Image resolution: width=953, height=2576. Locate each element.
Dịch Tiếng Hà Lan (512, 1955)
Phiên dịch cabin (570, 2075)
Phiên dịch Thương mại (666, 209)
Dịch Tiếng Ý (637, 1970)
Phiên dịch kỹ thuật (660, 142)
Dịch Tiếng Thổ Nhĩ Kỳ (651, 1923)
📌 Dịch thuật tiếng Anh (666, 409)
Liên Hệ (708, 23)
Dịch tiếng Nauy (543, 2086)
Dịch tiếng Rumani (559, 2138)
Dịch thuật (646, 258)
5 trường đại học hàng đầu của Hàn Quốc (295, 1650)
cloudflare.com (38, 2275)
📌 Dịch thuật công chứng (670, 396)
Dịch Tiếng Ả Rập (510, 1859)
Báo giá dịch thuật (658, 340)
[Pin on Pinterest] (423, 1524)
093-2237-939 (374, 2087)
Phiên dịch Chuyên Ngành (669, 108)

+--

_Problem statement_:
Transcribe the material above in full, keeping every word.

_Solution for this task_:
Image resolution: width=953, height=2576. Locate each element.
Dịch Tiếng Hà Lan (512, 1955)
Phiên dịch cabin (570, 2075)
Phiên dịch Thương mại (666, 209)
Dịch Tiếng Ý (637, 1970)
Phiên dịch kỹ thuật (660, 142)
Dịch Tiếng Thổ Nhĩ Kỳ (651, 1923)
📌 Dịch thuật tiếng Anh (666, 409)
Liên Hệ (708, 23)
Dịch tiếng Nauy (543, 2086)
Dịch tiếng Rumani (559, 2138)
Dịch thuật (646, 258)
5 trường đại học hàng đầu của Hàn Quốc (295, 1650)
cloudflare.com (38, 2275)
📌 Dịch thuật công chứng (670, 396)
Dịch Tiếng Ả Rập (510, 1859)
Báo giá dịch thuật (658, 340)
[Pin on Pinterest] (423, 1524)
093-2237-939 (374, 2087)
Phiên dịch Chuyên Ngành (669, 108)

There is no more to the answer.